So I must publicly declare myself contrite. Until I do, I am suspect. It is not good enough for me to be flabbergasted in private. I must apologise, as an ordinary Muslim, living an ordinary life in the West.

It doesn't seem to matter how many times the most high-profile faith leaders condemn the Charlie Hebdo massacre; there was joint condemnation from Iqbal Sacranie, co-founder of the Muslim Council of Britain, and Ayaan Hirsi Ali, a vociferous critic of Islam, on the BBC's Newsnight on the day the news broke.
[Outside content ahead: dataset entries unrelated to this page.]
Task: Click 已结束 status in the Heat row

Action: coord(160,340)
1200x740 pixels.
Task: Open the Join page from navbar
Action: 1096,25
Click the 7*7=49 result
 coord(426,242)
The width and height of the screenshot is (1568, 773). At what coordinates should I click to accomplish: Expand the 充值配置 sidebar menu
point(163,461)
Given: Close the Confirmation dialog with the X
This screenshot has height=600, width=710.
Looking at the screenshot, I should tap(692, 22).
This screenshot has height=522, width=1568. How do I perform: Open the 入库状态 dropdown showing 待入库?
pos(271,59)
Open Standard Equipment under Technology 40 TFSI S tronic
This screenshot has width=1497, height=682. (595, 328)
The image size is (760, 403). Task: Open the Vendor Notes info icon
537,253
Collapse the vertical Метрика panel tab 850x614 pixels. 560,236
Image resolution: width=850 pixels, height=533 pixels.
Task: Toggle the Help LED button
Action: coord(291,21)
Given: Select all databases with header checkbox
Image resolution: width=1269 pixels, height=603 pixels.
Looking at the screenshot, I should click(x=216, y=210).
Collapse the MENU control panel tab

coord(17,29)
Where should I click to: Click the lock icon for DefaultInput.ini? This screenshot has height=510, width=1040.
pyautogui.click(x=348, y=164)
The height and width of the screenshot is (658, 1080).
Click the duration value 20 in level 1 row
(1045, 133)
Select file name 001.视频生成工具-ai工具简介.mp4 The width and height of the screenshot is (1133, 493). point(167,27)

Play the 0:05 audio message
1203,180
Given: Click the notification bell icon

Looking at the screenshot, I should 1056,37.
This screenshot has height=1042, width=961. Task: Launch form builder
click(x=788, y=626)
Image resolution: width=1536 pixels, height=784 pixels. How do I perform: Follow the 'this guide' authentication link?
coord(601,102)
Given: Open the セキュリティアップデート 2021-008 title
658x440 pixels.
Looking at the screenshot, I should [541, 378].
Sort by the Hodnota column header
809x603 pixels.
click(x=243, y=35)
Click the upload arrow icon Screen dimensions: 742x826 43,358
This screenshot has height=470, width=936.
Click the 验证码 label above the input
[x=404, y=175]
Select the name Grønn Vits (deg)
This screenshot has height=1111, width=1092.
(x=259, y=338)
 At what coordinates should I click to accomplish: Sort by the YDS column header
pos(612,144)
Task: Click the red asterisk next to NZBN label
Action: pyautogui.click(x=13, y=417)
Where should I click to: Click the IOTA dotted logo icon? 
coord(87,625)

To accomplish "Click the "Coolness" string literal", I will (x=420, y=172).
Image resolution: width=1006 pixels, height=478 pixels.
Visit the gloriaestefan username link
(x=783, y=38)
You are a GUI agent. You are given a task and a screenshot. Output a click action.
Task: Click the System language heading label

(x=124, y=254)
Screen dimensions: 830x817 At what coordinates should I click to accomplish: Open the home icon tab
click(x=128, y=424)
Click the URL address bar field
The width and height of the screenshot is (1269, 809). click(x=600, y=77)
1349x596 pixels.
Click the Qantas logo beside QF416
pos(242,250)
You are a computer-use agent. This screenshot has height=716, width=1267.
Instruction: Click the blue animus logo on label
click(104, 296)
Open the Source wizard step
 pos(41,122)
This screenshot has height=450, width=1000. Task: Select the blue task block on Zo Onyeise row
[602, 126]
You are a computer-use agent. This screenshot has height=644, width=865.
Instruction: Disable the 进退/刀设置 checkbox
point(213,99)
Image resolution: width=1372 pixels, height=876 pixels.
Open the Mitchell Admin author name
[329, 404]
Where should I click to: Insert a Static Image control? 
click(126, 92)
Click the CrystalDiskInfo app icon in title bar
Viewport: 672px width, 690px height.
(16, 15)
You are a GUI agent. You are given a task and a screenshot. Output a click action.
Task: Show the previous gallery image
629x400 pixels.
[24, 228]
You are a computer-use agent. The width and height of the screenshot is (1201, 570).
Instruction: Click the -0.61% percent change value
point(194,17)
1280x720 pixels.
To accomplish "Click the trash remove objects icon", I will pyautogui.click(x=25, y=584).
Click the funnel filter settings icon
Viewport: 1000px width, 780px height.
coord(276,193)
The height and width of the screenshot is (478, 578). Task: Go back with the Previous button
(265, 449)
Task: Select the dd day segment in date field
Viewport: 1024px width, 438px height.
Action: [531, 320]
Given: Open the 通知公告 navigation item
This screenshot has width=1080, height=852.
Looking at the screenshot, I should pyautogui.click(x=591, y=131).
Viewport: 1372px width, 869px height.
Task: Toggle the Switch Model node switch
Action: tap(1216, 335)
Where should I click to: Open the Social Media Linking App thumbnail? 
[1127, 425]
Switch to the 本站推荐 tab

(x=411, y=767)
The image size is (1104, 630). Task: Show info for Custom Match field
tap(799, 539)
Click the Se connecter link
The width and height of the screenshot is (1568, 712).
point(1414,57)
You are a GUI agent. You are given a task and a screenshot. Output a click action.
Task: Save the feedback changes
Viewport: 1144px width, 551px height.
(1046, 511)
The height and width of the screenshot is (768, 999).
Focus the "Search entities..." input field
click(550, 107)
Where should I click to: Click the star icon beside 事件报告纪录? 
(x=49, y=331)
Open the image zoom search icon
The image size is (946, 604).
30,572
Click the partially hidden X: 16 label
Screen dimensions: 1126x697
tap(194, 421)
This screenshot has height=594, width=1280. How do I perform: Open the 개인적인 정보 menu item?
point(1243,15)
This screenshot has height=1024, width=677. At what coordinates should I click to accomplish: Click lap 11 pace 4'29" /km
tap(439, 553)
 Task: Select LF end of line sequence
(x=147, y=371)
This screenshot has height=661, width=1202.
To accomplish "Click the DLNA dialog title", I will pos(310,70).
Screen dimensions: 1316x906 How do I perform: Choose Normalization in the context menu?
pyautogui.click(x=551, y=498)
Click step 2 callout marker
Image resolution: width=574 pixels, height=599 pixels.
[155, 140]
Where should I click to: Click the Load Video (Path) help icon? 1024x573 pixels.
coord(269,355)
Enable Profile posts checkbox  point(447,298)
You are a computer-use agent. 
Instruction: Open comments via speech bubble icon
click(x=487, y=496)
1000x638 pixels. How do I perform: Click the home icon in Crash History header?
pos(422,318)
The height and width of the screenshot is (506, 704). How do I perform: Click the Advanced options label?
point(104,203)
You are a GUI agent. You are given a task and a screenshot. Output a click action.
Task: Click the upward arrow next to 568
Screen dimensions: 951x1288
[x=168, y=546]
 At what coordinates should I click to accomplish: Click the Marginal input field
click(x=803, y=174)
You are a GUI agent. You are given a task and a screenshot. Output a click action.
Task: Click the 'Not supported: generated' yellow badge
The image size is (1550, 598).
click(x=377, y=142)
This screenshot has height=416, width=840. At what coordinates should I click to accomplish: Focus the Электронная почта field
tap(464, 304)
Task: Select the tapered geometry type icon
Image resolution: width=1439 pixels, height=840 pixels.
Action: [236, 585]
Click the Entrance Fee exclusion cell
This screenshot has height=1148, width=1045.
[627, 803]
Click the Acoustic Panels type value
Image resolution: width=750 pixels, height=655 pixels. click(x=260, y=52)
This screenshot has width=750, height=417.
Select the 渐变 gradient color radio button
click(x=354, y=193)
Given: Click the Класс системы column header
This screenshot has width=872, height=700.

The following morning, Tariq Ramadan, the Swiss-Egyptian scholar, sounded his condemnation. Executive members of France's umbrella organisation for Muslims, the French Council of the Muslim Faith (CFCM), added their sense of outrage, alongside – to name a few – Baroness Warsi, Maajid Nawaz of the counter-extremist think-tank Quilliam Foundation, and imams from Finsbury Park and a mosque on the outskirts of Paris.

For us, the media, to say that not enough Muslims have spoken out is hypocrisy. If we point a camera at an imam in Bradford, or a congregation in Luton, or vox-pop Muslims on any given high street, they would all – if of sound mind – express their disgust and dismay over the attacks. Short of running down Oxford Street with a sandwich board, how is an "ordinary" Muslim supposed to make his or her specific apology? I have no doubt that imams across the nation were condemning the attacks at Friday prayers this week. And aren't we forgetting that Muslims are also Britons, and that they will have responded to the news in the way that fellow Britons did – by going to vigils, by writing on Twitter and Facebook, by booking a ticket to Paris for today's peace rally?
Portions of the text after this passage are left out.